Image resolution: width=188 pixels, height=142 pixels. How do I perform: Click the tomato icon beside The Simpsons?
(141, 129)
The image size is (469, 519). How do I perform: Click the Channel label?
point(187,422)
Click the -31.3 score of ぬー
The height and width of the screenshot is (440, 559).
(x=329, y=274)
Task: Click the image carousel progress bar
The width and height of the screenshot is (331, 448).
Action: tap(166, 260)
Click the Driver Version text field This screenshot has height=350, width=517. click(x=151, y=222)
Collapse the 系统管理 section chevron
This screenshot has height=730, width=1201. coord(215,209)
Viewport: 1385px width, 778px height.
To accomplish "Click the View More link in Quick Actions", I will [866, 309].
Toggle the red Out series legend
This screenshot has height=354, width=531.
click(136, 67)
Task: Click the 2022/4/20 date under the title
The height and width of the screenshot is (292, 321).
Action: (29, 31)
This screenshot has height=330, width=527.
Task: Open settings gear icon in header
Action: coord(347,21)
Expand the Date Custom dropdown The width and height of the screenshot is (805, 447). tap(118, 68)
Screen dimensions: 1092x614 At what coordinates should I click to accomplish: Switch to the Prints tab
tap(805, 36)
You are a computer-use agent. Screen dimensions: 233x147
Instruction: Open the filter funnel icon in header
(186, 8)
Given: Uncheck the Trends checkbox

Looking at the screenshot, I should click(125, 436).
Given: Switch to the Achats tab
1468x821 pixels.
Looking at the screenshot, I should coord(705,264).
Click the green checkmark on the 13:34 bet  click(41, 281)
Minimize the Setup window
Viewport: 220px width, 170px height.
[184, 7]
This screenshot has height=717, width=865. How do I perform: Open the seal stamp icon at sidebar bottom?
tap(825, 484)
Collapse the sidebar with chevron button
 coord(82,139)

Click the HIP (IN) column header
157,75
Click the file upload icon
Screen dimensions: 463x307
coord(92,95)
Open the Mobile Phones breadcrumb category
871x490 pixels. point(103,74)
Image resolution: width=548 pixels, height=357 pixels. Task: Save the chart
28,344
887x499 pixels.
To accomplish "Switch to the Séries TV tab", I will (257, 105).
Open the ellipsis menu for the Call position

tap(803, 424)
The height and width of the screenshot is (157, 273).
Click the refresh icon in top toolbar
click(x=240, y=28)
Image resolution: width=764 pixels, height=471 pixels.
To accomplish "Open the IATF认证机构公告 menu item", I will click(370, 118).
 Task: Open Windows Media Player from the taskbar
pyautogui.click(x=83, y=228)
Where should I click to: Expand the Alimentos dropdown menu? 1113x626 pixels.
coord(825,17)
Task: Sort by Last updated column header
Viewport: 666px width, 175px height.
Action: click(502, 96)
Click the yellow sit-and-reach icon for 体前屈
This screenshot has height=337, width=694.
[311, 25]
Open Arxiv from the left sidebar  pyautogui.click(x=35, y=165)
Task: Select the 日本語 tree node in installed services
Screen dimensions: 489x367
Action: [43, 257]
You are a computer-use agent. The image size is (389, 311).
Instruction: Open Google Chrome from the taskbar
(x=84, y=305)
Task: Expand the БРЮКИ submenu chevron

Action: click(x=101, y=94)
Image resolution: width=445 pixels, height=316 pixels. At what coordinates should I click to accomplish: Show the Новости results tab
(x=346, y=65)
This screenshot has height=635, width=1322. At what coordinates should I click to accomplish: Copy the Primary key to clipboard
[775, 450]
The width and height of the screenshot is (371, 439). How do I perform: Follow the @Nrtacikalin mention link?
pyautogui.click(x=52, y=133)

◆ What to produce ◆
Above are some records. Copy each of their lines that holds the string "computer".

◆ Finished exercise ◆
You are a computer-use agent. Screen dimensions: 233x147
You are a computer-use agent. The image size is (389, 311).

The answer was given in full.